La forme de l'acte portant règlement du régime matrimonial
La forme de l'acte portant règlement du régime matrimonial
Rapport du 121e Congrès des notaires de France - Dernière date de mise à jour le 31 janvier 2025
L'acte notarié
– Forme de l'état liquidatif. – Dès lors que les époux sont propriétaires d'un bien soumis à publicité foncière, le règlement de leur régime matrimonial suppose nécessairement la rédaction d'un acte notarié (C. civ., art. 229-3). Parce que les questions liquidatives relèvent traditionnellement de la compétence du notaire, ce dernier est également susceptible d'intervenir, à la demande expresse des avocats, lorsque les époux sont uniquement propriétaires de biens mobiliers. C'est parfois le cas en présence de difficultés liquidatives spécifiques, liées à l'existence de récompenses (en communauté), de créances entre époux (séparation de biens) ou au calcul de la créance de participation (participation aux acquêts). C'est alors une faculté, dépendante du bon vouloir des avocats, et non plus une obligation. En tout état de cause, l'acte notarié portant règlement du régime matrimonial des époux est annexé à la convention de divorce.
– Ordonnancement des signatures. – Au lendemain de la réforme du 18 novembre 2016562, et face à l'imprécision de la loi à ce propos, la pratique et la doctrine se sont interrogées sur le déroulement opératoire des signatures.
Alors que les textes semblaient enjoindre aux parties de suivre un « circuit semi-long »563, certains ont proposé un « circuit court », avec la signature concomitante en un seul lieu et en un seul trait de temps chez le notaire, des trois actes qui caractérisent cette forme de divorce564. Enfin, de nombreux notaires, suivant en cela les préceptes du Conseil supérieur du notariat, ont adopté un « circuit long », théorisé par Me Ferré-André565, lequel consiste à faire signer ab initio aux parties un état liquidatif définitif, destiné ensuite à être annexé au projet de convention rédigé par les avocats, pour être soumis à la réflexion des parties imposée par l'article 229-4 du Code civil.
– La Chancellerie privilégie le circuit court. – Une réponse ministérielle du 24 décembre 2019566 a préconisé expressément le circuit court avec une signature de l'ensemble des actes au sein des offices à l'occasion d'un rendez-vous unique567 postérieur à la purge du délai de réflexion de quinze jours consécutif à l'envoi groupé par les avocats des projets de convention de divorce et d'état liquidatif. L'intégralité des actes relatifs au divorce doivent donc être signés dans un instant court, et ce dans l'ordre suivant : signature de l'acte portant règlement du régime matrimonial et/ou dation en paiement à titre de prestation compensatoire, puis celle de la convention de divorce par acte d'avocats, et enfin celle de l'acte de dépôt au rang des minutes notariales.
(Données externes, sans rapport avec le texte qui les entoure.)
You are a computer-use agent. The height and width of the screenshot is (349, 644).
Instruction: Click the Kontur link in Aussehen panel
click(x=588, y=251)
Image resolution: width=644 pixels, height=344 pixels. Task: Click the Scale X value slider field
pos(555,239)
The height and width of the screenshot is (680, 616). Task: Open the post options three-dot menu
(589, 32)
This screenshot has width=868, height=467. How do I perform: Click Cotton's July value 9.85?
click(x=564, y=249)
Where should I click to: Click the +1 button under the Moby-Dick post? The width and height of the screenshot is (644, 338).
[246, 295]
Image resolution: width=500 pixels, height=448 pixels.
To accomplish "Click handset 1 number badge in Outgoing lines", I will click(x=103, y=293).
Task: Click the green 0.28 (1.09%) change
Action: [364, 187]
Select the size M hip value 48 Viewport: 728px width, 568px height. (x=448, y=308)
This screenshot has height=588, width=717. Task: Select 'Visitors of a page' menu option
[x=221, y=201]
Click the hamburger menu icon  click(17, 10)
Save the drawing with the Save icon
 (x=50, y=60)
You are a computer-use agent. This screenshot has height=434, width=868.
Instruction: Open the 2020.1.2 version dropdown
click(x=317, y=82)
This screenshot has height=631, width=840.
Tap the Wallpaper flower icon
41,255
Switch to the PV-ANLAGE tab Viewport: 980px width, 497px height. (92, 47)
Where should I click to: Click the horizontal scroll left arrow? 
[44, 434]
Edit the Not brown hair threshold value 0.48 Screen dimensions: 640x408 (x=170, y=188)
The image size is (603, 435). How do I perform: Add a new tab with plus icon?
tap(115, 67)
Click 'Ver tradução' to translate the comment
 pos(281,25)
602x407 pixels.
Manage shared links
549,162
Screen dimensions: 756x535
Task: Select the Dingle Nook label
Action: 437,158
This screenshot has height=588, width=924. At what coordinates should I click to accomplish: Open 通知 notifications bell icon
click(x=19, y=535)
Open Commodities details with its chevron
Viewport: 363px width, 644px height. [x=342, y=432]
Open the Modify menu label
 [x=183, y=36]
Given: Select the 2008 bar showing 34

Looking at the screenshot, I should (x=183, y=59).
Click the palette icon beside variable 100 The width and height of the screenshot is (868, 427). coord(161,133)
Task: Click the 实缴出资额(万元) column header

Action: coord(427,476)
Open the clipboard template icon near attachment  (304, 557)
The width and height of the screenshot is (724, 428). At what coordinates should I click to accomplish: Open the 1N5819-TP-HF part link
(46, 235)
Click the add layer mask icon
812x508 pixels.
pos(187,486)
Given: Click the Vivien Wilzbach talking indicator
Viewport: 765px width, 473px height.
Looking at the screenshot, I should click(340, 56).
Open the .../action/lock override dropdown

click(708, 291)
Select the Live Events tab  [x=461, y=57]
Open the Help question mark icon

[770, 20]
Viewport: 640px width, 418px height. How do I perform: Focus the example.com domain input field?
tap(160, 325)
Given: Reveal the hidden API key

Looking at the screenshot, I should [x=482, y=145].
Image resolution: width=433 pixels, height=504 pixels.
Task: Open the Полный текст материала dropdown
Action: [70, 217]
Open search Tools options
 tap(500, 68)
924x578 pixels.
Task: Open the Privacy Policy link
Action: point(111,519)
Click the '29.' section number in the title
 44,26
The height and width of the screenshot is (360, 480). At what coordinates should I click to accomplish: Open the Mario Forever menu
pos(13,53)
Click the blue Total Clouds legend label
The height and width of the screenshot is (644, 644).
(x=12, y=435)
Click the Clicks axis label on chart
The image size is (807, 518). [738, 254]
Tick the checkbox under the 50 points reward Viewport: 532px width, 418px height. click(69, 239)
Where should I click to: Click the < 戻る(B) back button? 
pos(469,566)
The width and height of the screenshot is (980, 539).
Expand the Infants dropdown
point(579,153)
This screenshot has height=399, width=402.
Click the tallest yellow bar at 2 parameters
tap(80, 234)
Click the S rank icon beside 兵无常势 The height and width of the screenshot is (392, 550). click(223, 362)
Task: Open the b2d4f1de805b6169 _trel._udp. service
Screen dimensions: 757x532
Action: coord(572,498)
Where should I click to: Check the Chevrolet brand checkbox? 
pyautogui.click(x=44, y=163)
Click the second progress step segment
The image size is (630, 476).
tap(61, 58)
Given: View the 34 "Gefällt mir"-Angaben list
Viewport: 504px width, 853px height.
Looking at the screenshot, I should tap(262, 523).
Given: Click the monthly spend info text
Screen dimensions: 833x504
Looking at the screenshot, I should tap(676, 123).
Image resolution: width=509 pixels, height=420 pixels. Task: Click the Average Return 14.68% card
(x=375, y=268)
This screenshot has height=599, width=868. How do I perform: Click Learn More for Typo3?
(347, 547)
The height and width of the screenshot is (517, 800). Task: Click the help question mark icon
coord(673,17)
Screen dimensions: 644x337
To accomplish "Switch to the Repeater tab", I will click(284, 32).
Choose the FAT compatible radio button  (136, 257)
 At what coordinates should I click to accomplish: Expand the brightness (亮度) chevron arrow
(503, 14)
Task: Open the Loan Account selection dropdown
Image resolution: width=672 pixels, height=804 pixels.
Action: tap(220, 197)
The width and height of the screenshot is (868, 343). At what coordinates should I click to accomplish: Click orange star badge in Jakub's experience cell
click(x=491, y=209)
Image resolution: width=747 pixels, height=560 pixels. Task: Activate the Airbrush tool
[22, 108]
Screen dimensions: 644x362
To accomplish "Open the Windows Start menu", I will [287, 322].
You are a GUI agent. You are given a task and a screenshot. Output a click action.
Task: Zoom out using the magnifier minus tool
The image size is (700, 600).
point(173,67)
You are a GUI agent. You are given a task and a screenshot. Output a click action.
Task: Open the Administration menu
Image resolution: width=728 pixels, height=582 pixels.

Nous sommes convaincus de la pertinence du circuit court et rejoignons naturellement la position de l'IEJ du CSN qui, dans son rapport intitulé « Le divorce par consentement mutuel. 5 ans après », a préconisé la généralisation du circuit court568.
– Les bienfaits du circuit court. – Le circuit court présente de nombreux atouts :
- satisfaction des époux : « En empruntant cette voie, les époux entrés mariés à l'étude en ressortent divorcés, les conséquences financières de leur divorce réglées, et leur dossier terminé »569 ;
- travail de concert des praticiens : Le circuit court permet une meilleure synergie entre les avocats et le(s) notaire(s), ceux-ci travaillant de concert dans l'intérêt de leurs clients communs, ce qui rassure ces derniers. Au vu des échanges entre les professionnels, les actes sont vérifiés de manière réciproque. Ces vérifications ne doivent pas être mal appréhendées car elles sont conformes au désir du législateur de faire collaborer de manière harmonieuse les deux corps de métier ;
- continuité du consentement des époux : Le dépôt de la convention intervenant à la suite immédiate des étapes précédentes, cette rapidité évite les difficultés rencontrées lors d'un dépôt décalé dans le temps. En effet, le notaire n'a pas à se soucier du maintien du consentement des époux, ni de leur survie. Ce dépôt en présence des parties permet au notaire de procéder à une reconnaissance d'écriture et d'attester l'intégrité du consentement des parties, ce qui est gage d'une bonne exécution ultérieure.L'intervention des parties permettra également de constater la quittance de la soulte et/ou de la prestation compensatoire. Au lendemain de la réforme, s'était posée la question de savoir si le notaire pouvait intégrer la quittance dans l'acte de dépôt ou s'il était contraint de préparer un acte parallèle constatant le paiement et donc la quittance. La pratique a confirmé le recours à l'acte unique, évitant des frais complémentaires ;
- sécurité juridique : Les deux projets ayant été envoyés concomitamment par l'intermédiaire des avocats, les parties ont pu émettre leurs éventuelles remarques sur les projets, évitant des contestations ultérieures.
L'acte d'avocat
– Forme de l'état liquidatif. – L'article 229-3 du Code civil précise que « la convention comporte expressément, à peine de nullité : (…) 5o L'état liquidatif du régime matrimonial, le cas échéant, en la forme authentique devant notaire lorsque la liquidation porte sur des biens soumis à publicité foncière, ou la déclaration qu'il n'y a pas lieu à déclaration ». Il résulte du texte qu'en l'absence de biens soumis à publicité foncière, l'état liquidatif peut être établi par les avocats et inséré dans la convention de divorce. Il peut aussi, pour davantage de lisibilité, eu égard à son ampleur et à sa complexité, être annexé à ladite convention, à l'instar d'un acte notarié.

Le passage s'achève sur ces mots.